>> START

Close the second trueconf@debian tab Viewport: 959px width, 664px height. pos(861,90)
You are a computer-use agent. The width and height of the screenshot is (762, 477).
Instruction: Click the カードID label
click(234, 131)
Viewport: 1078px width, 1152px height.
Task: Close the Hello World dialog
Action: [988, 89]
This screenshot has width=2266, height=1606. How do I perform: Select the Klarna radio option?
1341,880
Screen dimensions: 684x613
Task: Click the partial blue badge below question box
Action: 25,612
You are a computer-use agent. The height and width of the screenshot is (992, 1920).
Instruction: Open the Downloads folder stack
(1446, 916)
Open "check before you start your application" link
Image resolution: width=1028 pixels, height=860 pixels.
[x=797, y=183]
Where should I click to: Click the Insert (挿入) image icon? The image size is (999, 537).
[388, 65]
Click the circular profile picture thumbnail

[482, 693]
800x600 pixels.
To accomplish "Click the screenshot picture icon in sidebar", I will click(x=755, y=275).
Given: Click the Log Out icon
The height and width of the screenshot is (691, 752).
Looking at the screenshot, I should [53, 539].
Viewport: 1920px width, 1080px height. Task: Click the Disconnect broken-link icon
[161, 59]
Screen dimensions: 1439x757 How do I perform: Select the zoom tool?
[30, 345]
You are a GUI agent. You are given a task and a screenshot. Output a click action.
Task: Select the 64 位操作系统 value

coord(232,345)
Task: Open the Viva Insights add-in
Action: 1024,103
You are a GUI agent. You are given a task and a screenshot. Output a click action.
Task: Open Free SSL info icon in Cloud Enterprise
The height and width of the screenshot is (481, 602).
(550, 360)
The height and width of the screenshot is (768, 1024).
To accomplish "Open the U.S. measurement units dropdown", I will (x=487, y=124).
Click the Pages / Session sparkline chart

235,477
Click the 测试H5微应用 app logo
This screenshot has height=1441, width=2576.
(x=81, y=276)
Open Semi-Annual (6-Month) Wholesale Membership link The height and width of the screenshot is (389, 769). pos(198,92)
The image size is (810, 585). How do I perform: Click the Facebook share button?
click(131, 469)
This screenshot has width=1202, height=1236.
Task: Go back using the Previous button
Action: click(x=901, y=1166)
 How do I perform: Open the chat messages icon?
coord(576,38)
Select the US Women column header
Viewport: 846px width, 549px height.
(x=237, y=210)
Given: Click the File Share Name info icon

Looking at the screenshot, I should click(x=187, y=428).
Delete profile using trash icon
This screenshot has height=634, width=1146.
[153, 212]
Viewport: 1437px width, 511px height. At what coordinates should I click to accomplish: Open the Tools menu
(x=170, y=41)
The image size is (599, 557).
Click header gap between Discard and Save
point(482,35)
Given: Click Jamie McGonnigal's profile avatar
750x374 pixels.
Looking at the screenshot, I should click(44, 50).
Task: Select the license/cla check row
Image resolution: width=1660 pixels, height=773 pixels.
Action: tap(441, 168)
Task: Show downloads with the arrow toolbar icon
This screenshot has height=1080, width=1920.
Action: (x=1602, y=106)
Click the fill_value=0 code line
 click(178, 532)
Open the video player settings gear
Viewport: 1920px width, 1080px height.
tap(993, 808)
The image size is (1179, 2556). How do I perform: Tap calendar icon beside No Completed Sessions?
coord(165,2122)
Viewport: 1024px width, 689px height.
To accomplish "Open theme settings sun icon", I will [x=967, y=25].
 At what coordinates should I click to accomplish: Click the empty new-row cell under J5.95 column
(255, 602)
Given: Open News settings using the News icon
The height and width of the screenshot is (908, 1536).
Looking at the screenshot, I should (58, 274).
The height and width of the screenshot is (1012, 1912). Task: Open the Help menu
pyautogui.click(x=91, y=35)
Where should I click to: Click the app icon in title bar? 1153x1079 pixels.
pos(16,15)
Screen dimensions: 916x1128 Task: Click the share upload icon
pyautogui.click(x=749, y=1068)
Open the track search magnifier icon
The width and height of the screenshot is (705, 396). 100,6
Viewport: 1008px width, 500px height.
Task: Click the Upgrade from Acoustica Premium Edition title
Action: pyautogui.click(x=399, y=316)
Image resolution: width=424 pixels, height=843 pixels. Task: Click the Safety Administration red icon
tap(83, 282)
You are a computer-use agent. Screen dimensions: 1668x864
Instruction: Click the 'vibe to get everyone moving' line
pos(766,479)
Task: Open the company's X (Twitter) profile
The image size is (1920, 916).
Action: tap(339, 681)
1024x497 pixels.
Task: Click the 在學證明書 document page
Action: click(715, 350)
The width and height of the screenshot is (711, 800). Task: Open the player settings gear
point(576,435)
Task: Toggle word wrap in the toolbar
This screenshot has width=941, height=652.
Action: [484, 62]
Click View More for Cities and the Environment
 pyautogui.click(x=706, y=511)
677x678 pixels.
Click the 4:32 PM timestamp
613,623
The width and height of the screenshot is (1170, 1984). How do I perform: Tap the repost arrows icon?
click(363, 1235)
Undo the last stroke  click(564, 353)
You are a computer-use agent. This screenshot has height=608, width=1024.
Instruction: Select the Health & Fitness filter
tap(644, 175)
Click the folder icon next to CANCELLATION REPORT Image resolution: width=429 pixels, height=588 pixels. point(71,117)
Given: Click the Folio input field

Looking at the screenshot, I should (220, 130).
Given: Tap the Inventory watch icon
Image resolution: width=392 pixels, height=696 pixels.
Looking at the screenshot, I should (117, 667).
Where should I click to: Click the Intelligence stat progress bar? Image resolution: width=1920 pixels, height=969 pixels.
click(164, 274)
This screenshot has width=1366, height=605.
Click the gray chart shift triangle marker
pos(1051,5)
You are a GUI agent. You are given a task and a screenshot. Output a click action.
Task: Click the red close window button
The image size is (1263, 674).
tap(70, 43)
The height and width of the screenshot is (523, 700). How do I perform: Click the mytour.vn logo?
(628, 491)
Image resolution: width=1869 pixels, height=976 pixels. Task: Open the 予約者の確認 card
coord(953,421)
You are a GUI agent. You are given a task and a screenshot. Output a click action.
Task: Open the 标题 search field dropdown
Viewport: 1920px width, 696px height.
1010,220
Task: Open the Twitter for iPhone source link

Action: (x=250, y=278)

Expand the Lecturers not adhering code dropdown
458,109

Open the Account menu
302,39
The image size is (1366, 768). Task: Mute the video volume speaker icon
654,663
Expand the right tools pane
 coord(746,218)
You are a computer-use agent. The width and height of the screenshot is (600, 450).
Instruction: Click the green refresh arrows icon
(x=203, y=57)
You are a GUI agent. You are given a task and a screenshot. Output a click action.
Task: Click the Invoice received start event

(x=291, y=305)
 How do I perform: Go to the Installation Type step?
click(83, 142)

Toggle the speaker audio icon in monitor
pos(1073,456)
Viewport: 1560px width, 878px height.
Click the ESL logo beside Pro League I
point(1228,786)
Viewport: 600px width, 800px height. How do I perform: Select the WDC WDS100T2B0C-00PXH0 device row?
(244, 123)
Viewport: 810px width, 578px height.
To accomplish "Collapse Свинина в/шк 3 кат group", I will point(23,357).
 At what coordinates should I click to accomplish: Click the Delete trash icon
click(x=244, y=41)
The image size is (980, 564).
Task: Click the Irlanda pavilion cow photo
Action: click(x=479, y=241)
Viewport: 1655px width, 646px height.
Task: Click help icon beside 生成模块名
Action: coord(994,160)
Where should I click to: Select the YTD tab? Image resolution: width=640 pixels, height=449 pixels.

>> END

> _TASK REQUIREMENTS_:
Could you copy out every one of the entries above, word for word and in the same order?

> _REPLY_:
Close the second trueconf@debian tab Viewport: 959px width, 664px height. pos(861,90)
You are a computer-use agent. The width and height of the screenshot is (762, 477).
Instruction: Click the カードID label
click(234, 131)
Viewport: 1078px width, 1152px height.
Task: Close the Hello World dialog
Action: [988, 89]
This screenshot has width=2266, height=1606. How do I perform: Select the Klarna radio option?
1341,880
Screen dimensions: 684x613
Task: Click the partial blue badge below question box
Action: 25,612
You are a computer-use agent. The height and width of the screenshot is (992, 1920).
Instruction: Open the Downloads folder stack
(1446, 916)
Open "check before you start your application" link
Image resolution: width=1028 pixels, height=860 pixels.
[x=797, y=183]
Where should I click to: Click the Insert (挿入) image icon? The image size is (999, 537).
[388, 65]
Click the circular profile picture thumbnail

[482, 693]
800x600 pixels.
To accomplish "Click the screenshot picture icon in sidebar", I will click(x=755, y=275).
Given: Click the Log Out icon
The height and width of the screenshot is (691, 752).
Looking at the screenshot, I should [53, 539].
Viewport: 1920px width, 1080px height. Task: Click the Disconnect broken-link icon
[161, 59]
Screen dimensions: 1439x757 How do I perform: Select the zoom tool?
[30, 345]
You are a GUI agent. You are given a task and a screenshot. Output a click action.
Task: Select the 64 位操作系统 value

coord(232,345)
Task: Open the Viva Insights add-in
Action: 1024,103
You are a GUI agent. You are given a task and a screenshot. Output a click action.
Task: Open Free SSL info icon in Cloud Enterprise
The height and width of the screenshot is (481, 602).
(550, 360)
The height and width of the screenshot is (768, 1024).
To accomplish "Open the U.S. measurement units dropdown", I will (x=487, y=124).
Click the Pages / Session sparkline chart

235,477
Click the 测试H5微应用 app logo
This screenshot has height=1441, width=2576.
(x=81, y=276)
Open Semi-Annual (6-Month) Wholesale Membership link The height and width of the screenshot is (389, 769). pos(198,92)
The image size is (810, 585). How do I perform: Click the Facebook share button?
click(131, 469)
This screenshot has width=1202, height=1236.
Task: Go back using the Previous button
Action: click(x=901, y=1166)
 How do I perform: Open the chat messages icon?
coord(576,38)
Select the US Women column header
Viewport: 846px width, 549px height.
(x=237, y=210)
Given: Click the File Share Name info icon

Looking at the screenshot, I should click(x=187, y=428).
Delete profile using trash icon
This screenshot has height=634, width=1146.
[153, 212]
Viewport: 1437px width, 511px height. At what coordinates should I click to accomplish: Open the Tools menu
(x=170, y=41)
The image size is (599, 557).
Click header gap between Discard and Save
point(482,35)
Given: Click Jamie McGonnigal's profile avatar
750x374 pixels.
Looking at the screenshot, I should click(44, 50).
Task: Select the license/cla check row
Image resolution: width=1660 pixels, height=773 pixels.
Action: tap(441, 168)
Task: Show downloads with the arrow toolbar icon
This screenshot has height=1080, width=1920.
Action: (x=1602, y=106)
Click the fill_value=0 code line
 click(178, 532)
Open the video player settings gear
Viewport: 1920px width, 1080px height.
tap(993, 808)
The image size is (1179, 2556). How do I perform: Tap calendar icon beside No Completed Sessions?
coord(165,2122)
Viewport: 1024px width, 689px height.
To accomplish "Open theme settings sun icon", I will [x=967, y=25].
 At what coordinates should I click to accomplish: Click the empty new-row cell under J5.95 column
(255, 602)
Given: Open News settings using the News icon
The height and width of the screenshot is (908, 1536).
Looking at the screenshot, I should (58, 274).
The height and width of the screenshot is (1012, 1912). Task: Open the Help menu
pyautogui.click(x=91, y=35)
Where should I click to: Click the app icon in title bar? 1153x1079 pixels.
pos(16,15)
Screen dimensions: 916x1128 Task: Click the share upload icon
pyautogui.click(x=749, y=1068)
Open the track search magnifier icon
The width and height of the screenshot is (705, 396). 100,6
Viewport: 1008px width, 500px height.
Task: Click the Upgrade from Acoustica Premium Edition title
Action: pyautogui.click(x=399, y=316)
Image resolution: width=424 pixels, height=843 pixels. Task: Click the Safety Administration red icon
tap(83, 282)
You are a computer-use agent. Screen dimensions: 1668x864
Instruction: Click the 'vibe to get everyone moving' line
pos(766,479)
Task: Open the company's X (Twitter) profile
The image size is (1920, 916).
Action: tap(339, 681)
1024x497 pixels.
Task: Click the 在學證明書 document page
Action: click(715, 350)
The width and height of the screenshot is (711, 800). Task: Open the player settings gear
point(576,435)
Task: Toggle word wrap in the toolbar
This screenshot has width=941, height=652.
Action: [484, 62]
Click View More for Cities and the Environment
 pyautogui.click(x=706, y=511)
677x678 pixels.
Click the 4:32 PM timestamp
613,623
The width and height of the screenshot is (1170, 1984). How do I perform: Tap the repost arrows icon?
click(363, 1235)
Undo the last stroke  click(564, 353)
You are a computer-use agent. This screenshot has height=608, width=1024.
Instruction: Select the Health & Fitness filter
tap(644, 175)
Click the folder icon next to CANCELLATION REPORT Image resolution: width=429 pixels, height=588 pixels. point(71,117)
Given: Click the Folio input field

Looking at the screenshot, I should (220, 130).
Given: Tap the Inventory watch icon
Image resolution: width=392 pixels, height=696 pixels.
Looking at the screenshot, I should (117, 667).
Where should I click to: Click the Intelligence stat progress bar? Image resolution: width=1920 pixels, height=969 pixels.
click(164, 274)
This screenshot has width=1366, height=605.
Click the gray chart shift triangle marker
pos(1051,5)
You are a GUI agent. You are given a task and a screenshot. Output a click action.
Task: Click the red close window button
The image size is (1263, 674).
tap(70, 43)
The height and width of the screenshot is (523, 700). How do I perform: Click the mytour.vn logo?
(628, 491)
Image resolution: width=1869 pixels, height=976 pixels. Task: Open the 予約者の確認 card
coord(953,421)
You are a GUI agent. You are given a task and a screenshot. Output a click action.
Task: Open the 标题 search field dropdown
Viewport: 1920px width, 696px height.
1010,220
Task: Open the Twitter for iPhone source link

Action: (x=250, y=278)

Expand the Lecturers not adhering code dropdown
458,109

Open the Account menu
302,39
The image size is (1366, 768). Task: Mute the video volume speaker icon
654,663
Expand the right tools pane
 coord(746,218)
You are a computer-use agent. The width and height of the screenshot is (600, 450).
Instruction: Click the green refresh arrows icon
(x=203, y=57)
You are a GUI agent. You are given a task and a screenshot. Output a click action.
Task: Click the Invoice received start event

(x=291, y=305)
 How do I perform: Go to the Installation Type step?
click(83, 142)

Toggle the speaker audio icon in monitor
pos(1073,456)
Viewport: 1560px width, 878px height.
Click the ESL logo beside Pro League I
point(1228,786)
Viewport: 600px width, 800px height. How do I perform: Select the WDC WDS100T2B0C-00PXH0 device row?
(244, 123)
Viewport: 810px width, 578px height.
To accomplish "Collapse Свинина в/шк 3 кат group", I will point(23,357).
 At what coordinates should I click to accomplish: Click the Delete trash icon
click(x=244, y=41)
The image size is (980, 564).
Task: Click the Irlanda pavilion cow photo
Action: click(x=479, y=241)
Viewport: 1655px width, 646px height.
Task: Click help icon beside 生成模块名
Action: coord(994,160)
Where should I click to: Select the YTD tab? Image resolution: width=640 pixels, height=449 pixels.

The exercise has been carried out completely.